Roshan Ranasinghe:
Guys, Any idea how to take a ETCD backup and then restore it sitting in a external node (not in Master) ?
Ravan Nannapaneni:
This URL has the way to take a snapshot
Ravan Nannapaneni:
For restoring, you need to check where the ETCD is running from and replace the data-dir with the new path where you restored the snapshot to.
Roshan Ranasinghe:
@Ravan Nannapaneni No …I am asking how to do " it sitting in a external node (not in Master)"… Otherwise I know how to take back and restore
Ravan Nannapaneni:
For backup, it doesnt matter, we are connecting to IP address and taking a snapshot. Its the same command.
Ravan Nannapaneni:
To restore, I am not sure, I guess we have to be on the node.
Amit Sharma:
One of the approaches can be to - Perform backup and restore on the base node. -
Copy the data-dir from base node to master and make changes to etcd.yaml in master node to update data-dir and token. -provide the master node IP with the etcd port in --endpoints
Hinodeya:
For external etcd, the process need more deeper operation normally it run as a deamon so you need to stop the daemon systemctl stop etcd
Hinodeya:
check if the processus currently running ps aux | grep etcd
Hinodeya:
delete the directory into /var/lib/etcd if you need to test the restoration process
Hinodeya:
Check cluster name :
ETCDCTL_API=3 etcdctl get cluster.name \
--endpoints=<https://127.0.0.1:2379> \
--cacert=/etc/kubernetes/pki/etcd/ca.crt
--cert=/etc/kubernetes/pki/etcd/server.crt
--key=/etc/kubernetes/pki/etcd/server.key
Mayur Sharma:
@Roshan Ranasinghe Not sure of the whole process, but I think we can reuse the same data directory.
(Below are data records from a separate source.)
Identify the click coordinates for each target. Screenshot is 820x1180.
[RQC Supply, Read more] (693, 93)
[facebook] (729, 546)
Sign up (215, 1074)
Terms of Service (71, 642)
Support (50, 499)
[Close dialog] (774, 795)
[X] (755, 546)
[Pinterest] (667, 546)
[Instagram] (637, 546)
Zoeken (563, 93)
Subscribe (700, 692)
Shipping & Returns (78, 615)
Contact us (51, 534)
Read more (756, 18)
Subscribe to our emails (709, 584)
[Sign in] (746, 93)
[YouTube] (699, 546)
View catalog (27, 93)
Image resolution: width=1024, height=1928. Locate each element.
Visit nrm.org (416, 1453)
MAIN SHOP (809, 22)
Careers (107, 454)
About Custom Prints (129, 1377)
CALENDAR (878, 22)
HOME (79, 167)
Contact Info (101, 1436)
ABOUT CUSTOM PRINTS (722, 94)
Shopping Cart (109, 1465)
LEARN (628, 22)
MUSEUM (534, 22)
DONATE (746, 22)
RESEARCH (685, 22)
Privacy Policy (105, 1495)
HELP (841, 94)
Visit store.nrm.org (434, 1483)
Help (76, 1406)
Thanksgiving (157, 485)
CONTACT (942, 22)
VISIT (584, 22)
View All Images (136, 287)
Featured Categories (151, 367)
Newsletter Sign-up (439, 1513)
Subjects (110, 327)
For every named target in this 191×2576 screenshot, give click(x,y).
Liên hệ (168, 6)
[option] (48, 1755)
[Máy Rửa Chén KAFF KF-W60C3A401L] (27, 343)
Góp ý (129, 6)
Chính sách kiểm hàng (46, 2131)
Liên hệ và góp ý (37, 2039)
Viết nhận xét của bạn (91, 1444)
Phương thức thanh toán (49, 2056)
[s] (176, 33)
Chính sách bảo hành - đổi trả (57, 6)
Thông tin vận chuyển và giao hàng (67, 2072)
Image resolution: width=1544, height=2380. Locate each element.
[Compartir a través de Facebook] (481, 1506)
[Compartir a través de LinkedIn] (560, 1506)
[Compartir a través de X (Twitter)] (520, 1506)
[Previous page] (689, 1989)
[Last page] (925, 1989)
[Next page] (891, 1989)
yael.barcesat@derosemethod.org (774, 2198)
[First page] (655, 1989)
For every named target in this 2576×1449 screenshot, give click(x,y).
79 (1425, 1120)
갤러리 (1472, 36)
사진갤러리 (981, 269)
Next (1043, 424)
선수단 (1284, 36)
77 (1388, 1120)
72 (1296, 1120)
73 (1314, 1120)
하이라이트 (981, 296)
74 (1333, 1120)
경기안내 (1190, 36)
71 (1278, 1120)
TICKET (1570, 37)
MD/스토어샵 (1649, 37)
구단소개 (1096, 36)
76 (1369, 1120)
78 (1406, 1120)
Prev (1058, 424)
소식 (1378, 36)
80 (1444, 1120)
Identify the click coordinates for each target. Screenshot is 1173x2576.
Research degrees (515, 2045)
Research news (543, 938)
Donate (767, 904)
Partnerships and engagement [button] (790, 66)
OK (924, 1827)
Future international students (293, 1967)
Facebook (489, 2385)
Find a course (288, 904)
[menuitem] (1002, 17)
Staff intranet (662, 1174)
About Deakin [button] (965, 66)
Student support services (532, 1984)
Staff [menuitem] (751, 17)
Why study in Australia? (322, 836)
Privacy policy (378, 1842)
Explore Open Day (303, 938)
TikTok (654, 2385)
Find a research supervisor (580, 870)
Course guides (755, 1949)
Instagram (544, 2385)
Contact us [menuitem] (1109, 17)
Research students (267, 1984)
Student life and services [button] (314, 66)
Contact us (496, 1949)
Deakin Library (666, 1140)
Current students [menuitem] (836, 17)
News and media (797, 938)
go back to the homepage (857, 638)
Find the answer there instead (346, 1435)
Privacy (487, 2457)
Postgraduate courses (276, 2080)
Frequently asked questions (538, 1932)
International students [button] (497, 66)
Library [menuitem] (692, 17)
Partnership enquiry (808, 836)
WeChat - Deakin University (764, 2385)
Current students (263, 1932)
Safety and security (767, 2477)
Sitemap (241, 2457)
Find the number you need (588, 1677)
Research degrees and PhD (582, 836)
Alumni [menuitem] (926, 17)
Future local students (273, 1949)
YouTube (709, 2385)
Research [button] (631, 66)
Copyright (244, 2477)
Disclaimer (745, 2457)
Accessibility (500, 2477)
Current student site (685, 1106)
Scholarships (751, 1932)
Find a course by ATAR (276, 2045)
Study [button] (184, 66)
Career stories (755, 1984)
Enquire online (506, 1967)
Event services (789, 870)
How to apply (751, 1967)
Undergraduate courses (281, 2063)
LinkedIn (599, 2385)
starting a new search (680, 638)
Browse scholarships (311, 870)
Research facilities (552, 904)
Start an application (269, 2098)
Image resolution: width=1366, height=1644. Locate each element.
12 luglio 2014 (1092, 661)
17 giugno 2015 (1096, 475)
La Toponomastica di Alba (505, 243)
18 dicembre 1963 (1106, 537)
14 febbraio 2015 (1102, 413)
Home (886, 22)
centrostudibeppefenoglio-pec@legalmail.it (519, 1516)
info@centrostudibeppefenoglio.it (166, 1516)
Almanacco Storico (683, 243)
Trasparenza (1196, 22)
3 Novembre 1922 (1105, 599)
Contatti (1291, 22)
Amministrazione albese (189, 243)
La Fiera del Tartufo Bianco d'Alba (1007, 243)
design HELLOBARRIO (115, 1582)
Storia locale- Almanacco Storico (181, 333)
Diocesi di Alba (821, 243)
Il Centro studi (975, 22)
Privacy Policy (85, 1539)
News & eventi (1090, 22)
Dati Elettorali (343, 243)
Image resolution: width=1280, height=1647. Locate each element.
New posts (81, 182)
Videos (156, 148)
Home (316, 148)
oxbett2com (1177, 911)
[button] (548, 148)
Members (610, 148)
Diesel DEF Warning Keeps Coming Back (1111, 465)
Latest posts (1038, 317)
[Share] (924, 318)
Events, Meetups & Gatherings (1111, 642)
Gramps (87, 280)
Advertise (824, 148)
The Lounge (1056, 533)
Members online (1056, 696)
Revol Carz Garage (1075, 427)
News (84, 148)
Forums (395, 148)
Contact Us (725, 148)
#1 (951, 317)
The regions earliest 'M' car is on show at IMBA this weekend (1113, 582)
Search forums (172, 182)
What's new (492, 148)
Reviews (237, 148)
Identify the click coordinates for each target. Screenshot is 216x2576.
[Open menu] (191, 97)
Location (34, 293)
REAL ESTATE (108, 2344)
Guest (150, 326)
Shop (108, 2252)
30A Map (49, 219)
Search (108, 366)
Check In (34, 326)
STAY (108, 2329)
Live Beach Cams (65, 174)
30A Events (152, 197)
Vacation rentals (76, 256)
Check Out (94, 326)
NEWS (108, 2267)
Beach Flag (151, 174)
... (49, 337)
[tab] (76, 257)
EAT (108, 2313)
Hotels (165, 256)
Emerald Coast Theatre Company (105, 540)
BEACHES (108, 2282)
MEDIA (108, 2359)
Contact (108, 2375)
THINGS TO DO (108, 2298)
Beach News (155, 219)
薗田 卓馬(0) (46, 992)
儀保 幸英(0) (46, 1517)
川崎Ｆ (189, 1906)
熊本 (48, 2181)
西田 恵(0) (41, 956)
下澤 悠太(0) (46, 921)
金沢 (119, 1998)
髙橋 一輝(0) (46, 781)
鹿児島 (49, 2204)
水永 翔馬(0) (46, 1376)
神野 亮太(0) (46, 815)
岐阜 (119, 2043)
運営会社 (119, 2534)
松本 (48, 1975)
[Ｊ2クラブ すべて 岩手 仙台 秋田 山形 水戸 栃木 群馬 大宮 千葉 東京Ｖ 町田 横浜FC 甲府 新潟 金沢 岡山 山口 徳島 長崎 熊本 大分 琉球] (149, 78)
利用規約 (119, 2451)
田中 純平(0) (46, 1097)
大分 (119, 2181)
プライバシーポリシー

If ETCD is running in different box, we can take backup from any node using below commands,
ETCDCTL_API=3 etcdctl \
--endpoints=https://<IP-ETCD>:2379 \
--cacert=/etc/kubernetes/pki/etcd/ca.crt
--cert=/etc/kubernetes/pki/etcd/server.crt
--key=/etc/kubernetes/pki/etcd/server.key
snapshot save <location-to-local-folder>
For restore,
ETCDCTL_API=3 etcdctl \
--endpoints=https://<IP-ETCD>:2379 \
--cacert=/etc/kubernetes/pki/etcd/ca.crt
--cert=/etc/kubernetes/pki/etcd/server.crt
--key=/etc/kubernetes/pki/etcd/server.key
snapshot restore <location-to-same-local-folder>
Here we have not used the data-directory parameter, so it would use same data-directory with our backup.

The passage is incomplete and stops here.